Exercise → Retype, with no pictures, each line from the one that holds "Given: Toggle Nullable for the name column" through the last line of the entries below, both included.
--*--
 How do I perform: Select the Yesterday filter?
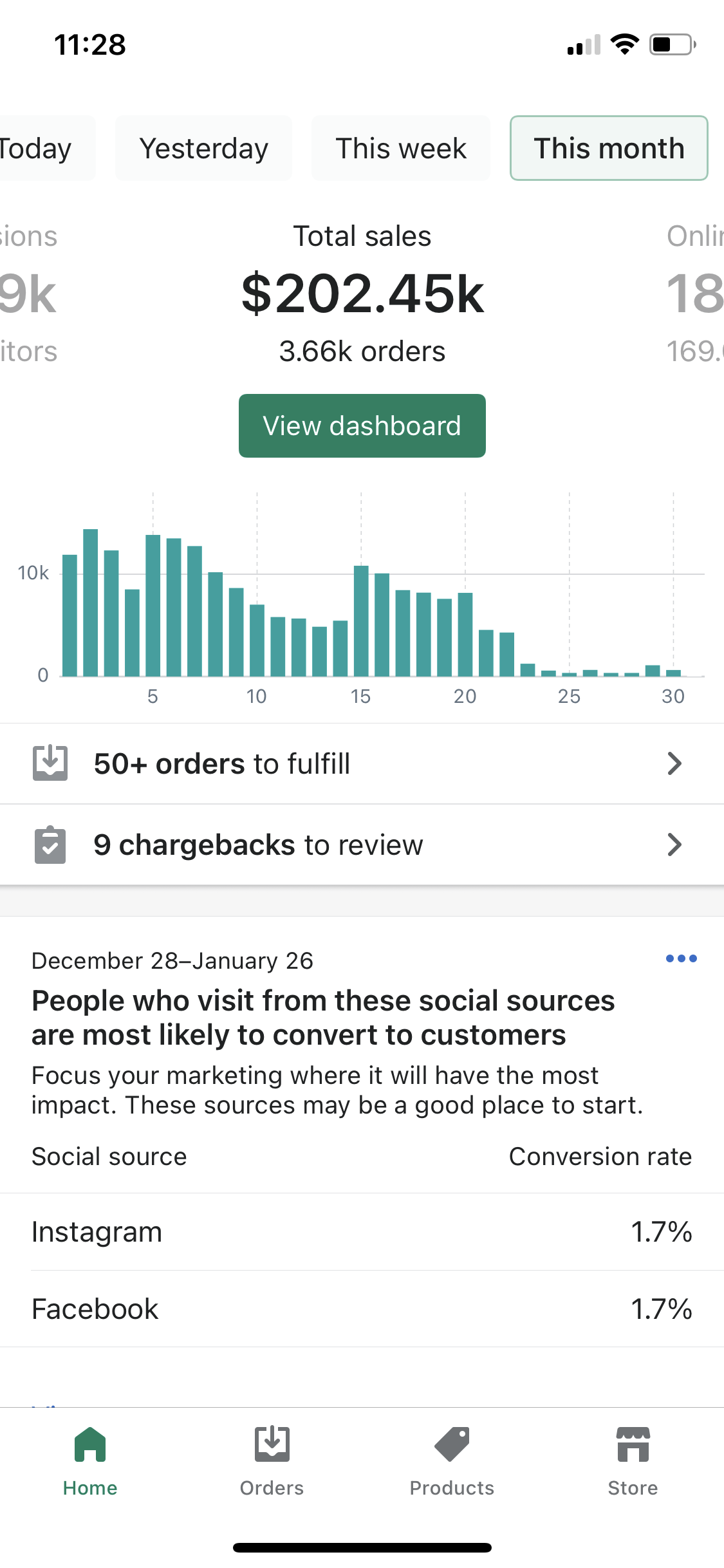204,148
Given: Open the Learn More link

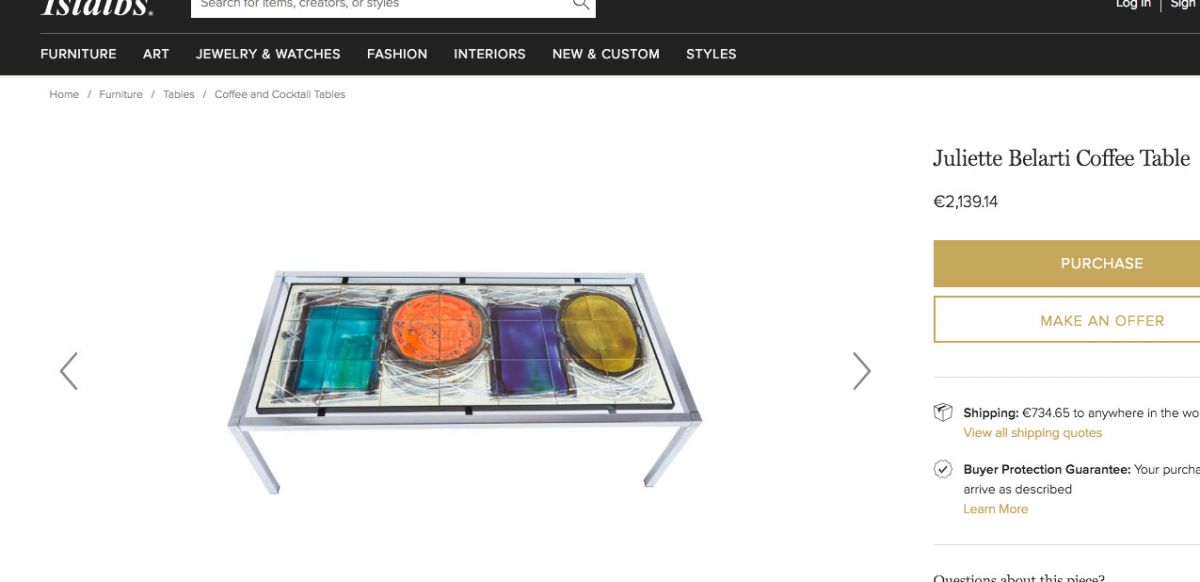Looking at the screenshot, I should (996, 509).
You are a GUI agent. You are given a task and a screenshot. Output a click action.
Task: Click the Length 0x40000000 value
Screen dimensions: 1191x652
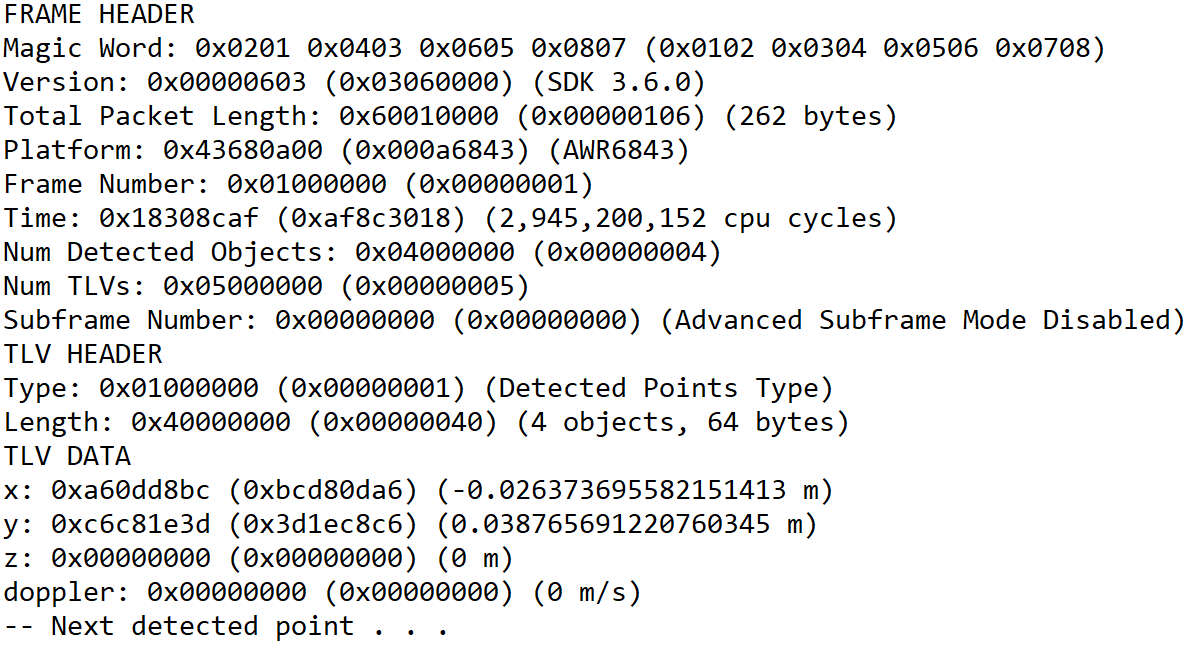(x=210, y=423)
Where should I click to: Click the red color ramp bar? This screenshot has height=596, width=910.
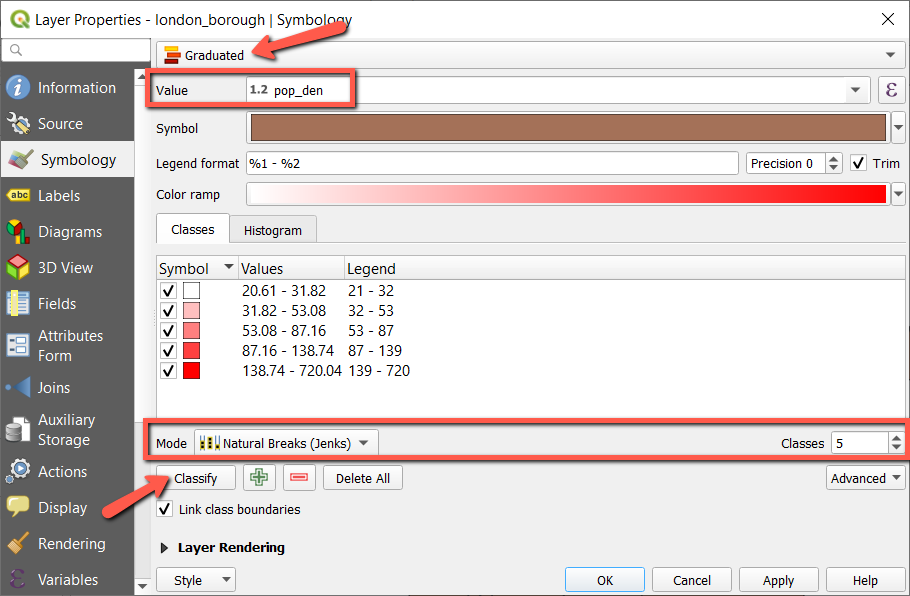[566, 194]
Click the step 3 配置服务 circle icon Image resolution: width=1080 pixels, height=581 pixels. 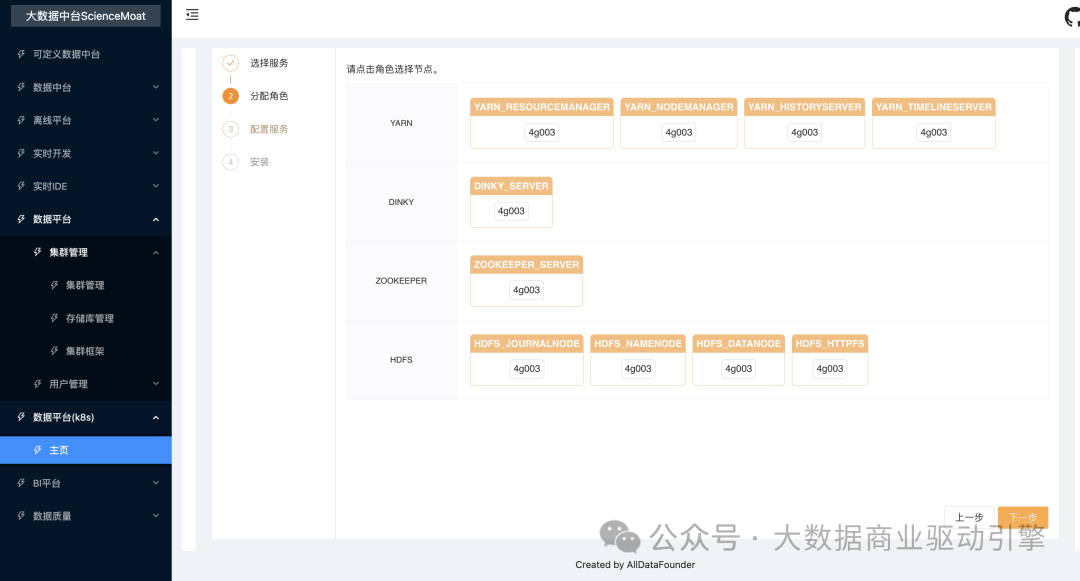coord(231,129)
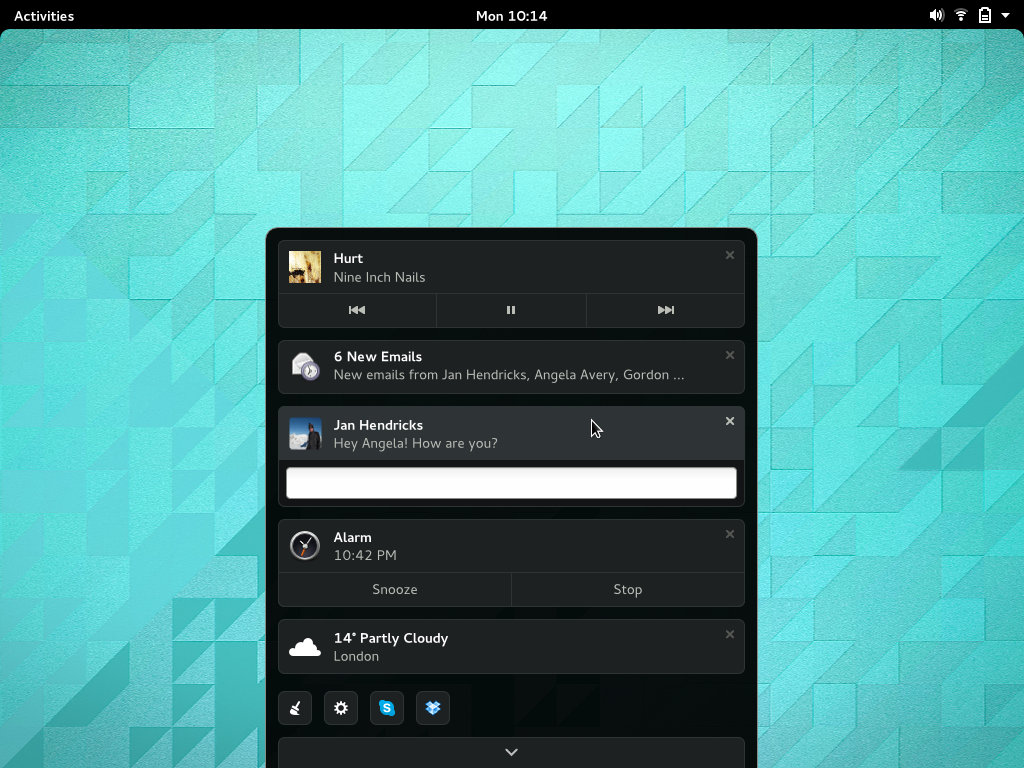Skip to the next track
1024x768 pixels.
(x=666, y=310)
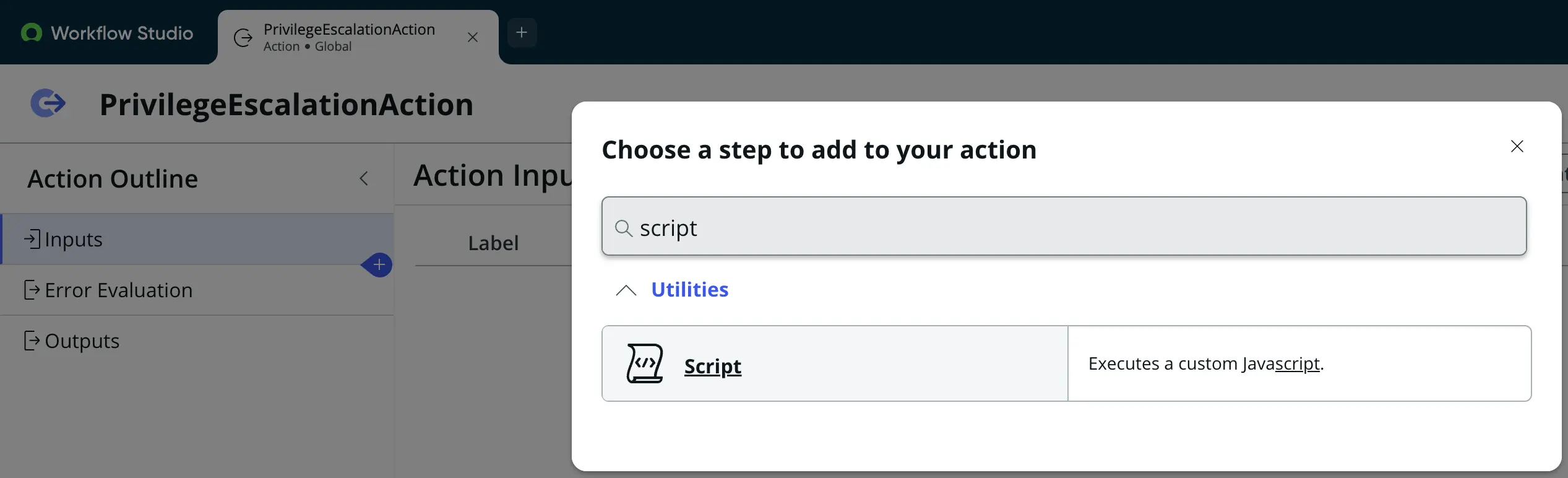Click the Workflow Studio logo icon
The image size is (1568, 478).
(32, 32)
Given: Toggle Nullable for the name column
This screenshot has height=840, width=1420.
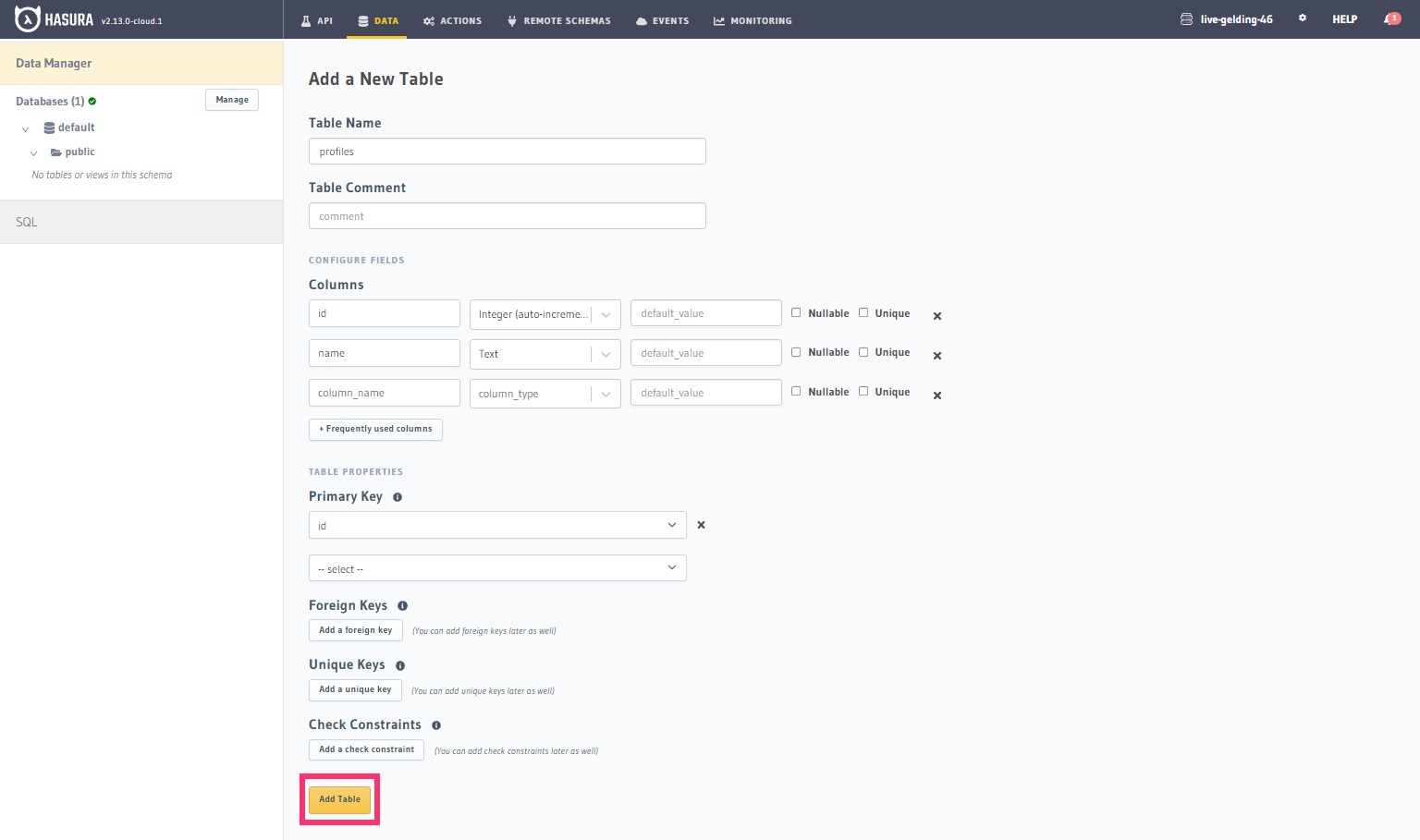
--*--
Exercise result →
Given: Toggle Nullable for the name column
This screenshot has height=840, width=1420.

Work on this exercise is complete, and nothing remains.